● **Problem to solve**: Take the line that contains "Task: Add an emoji reaction to the email" and every line below it to the end of the entries, and give them again exactly, leaving out any pictures.

● **Data shown**:
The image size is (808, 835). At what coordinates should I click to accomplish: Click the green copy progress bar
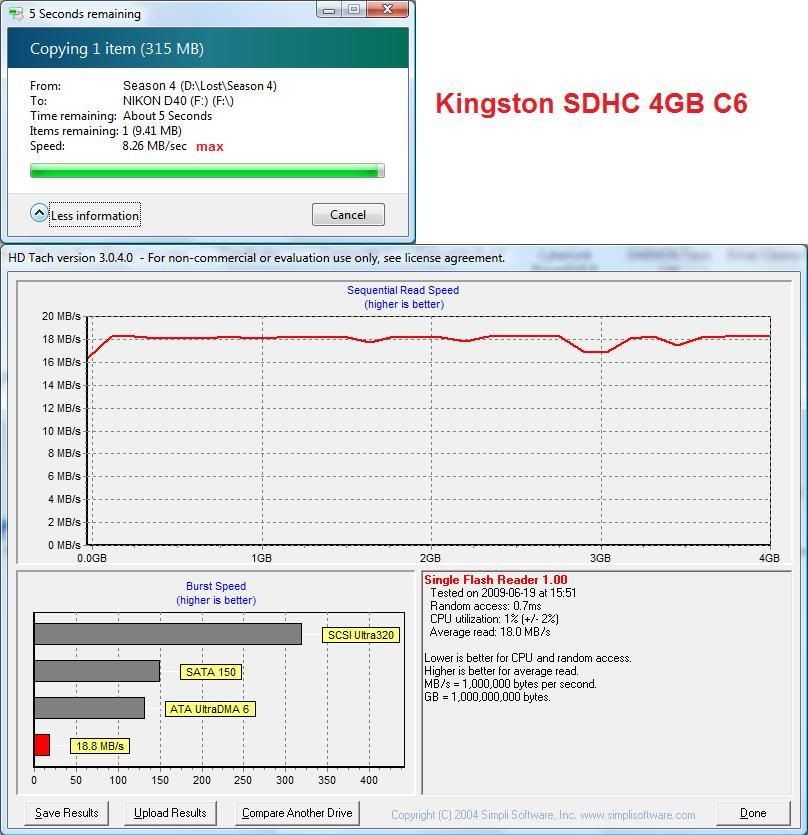(205, 170)
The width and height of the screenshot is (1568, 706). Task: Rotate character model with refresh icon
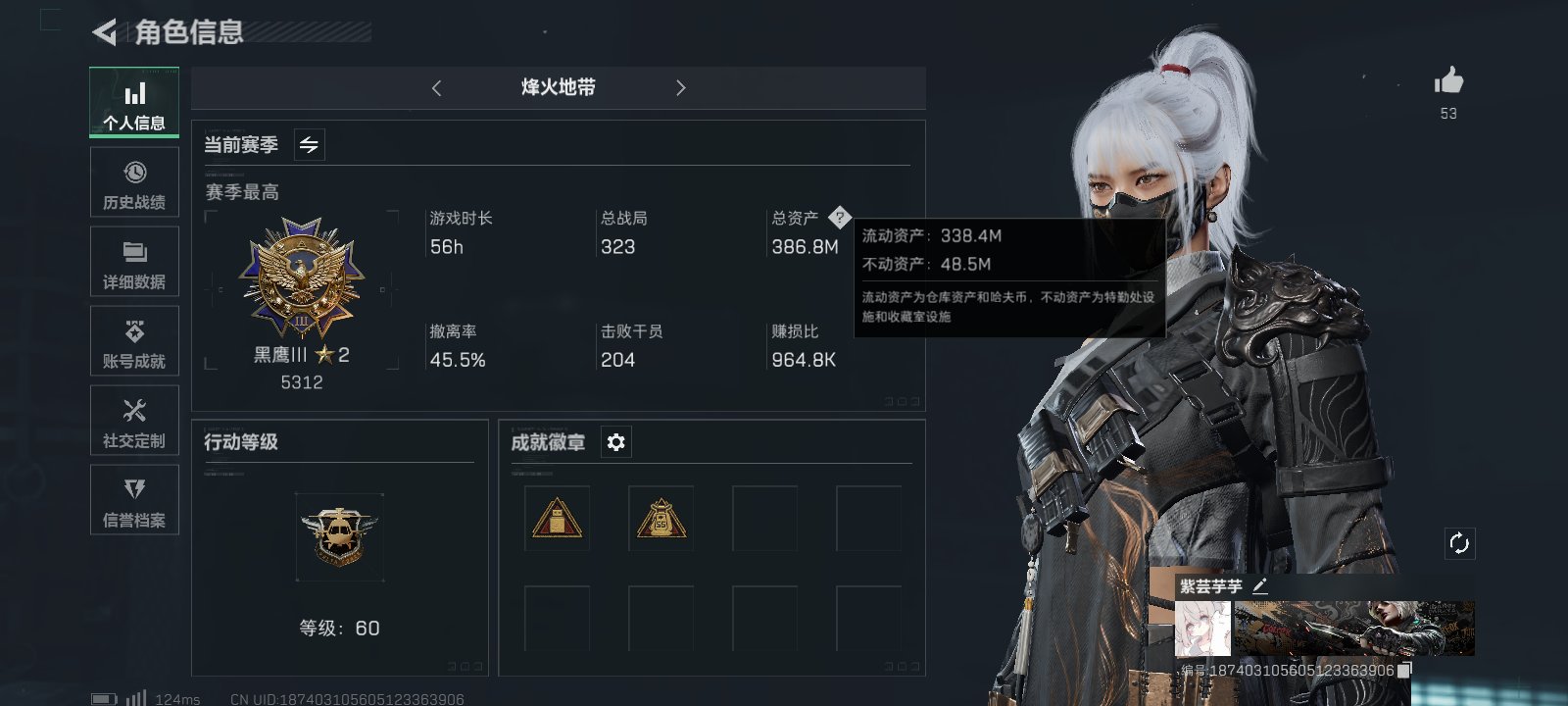point(1459,543)
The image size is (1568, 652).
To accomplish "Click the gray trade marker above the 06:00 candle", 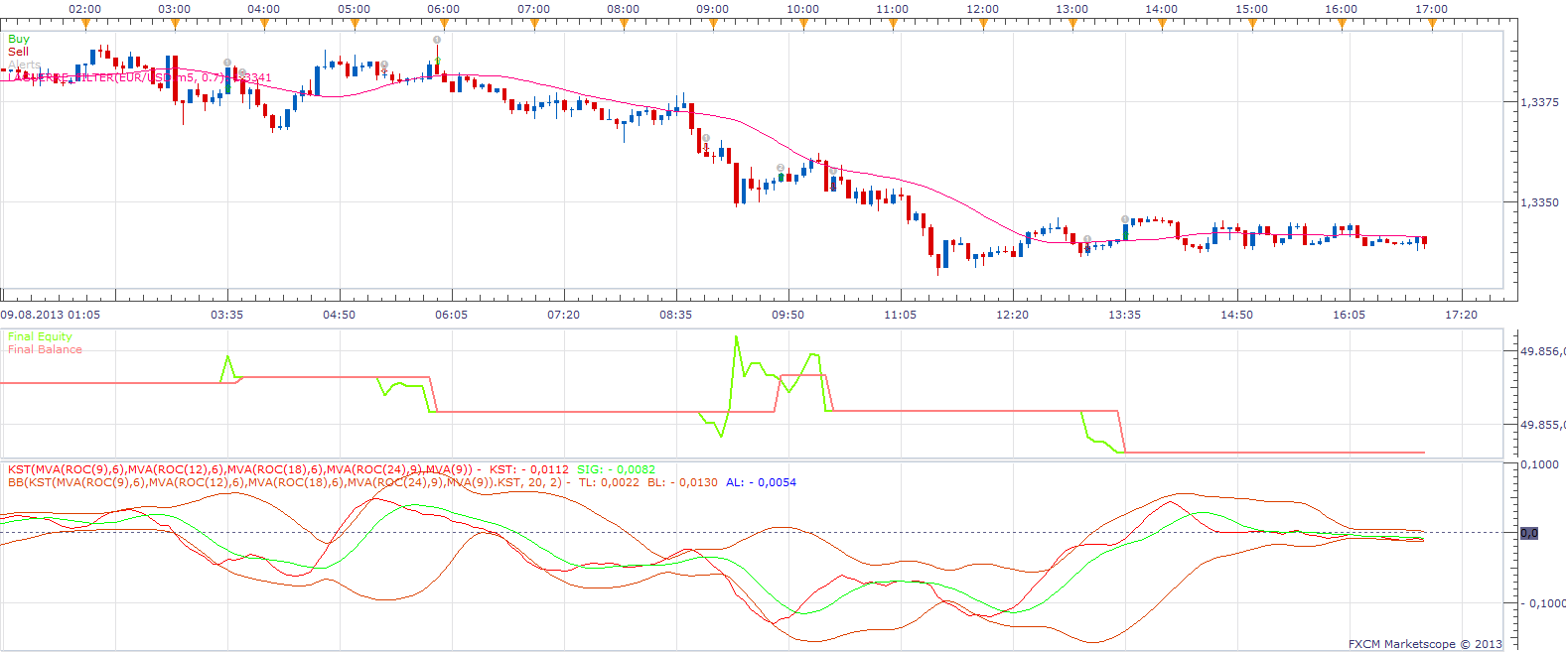I will (x=437, y=40).
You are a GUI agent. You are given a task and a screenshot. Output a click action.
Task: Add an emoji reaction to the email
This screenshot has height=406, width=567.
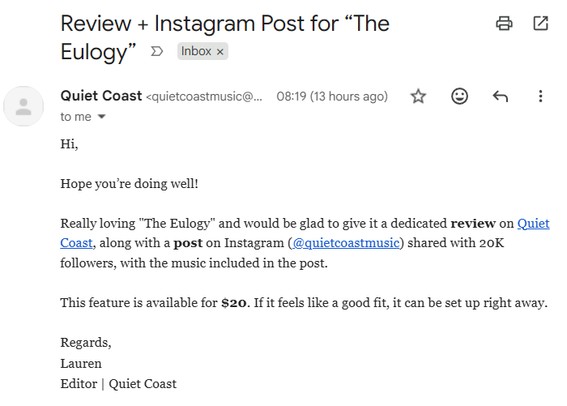[x=460, y=97]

● **Written response**:
Task: Add an emoji reaction to the email
This screenshot has height=406, width=567.
[x=460, y=97]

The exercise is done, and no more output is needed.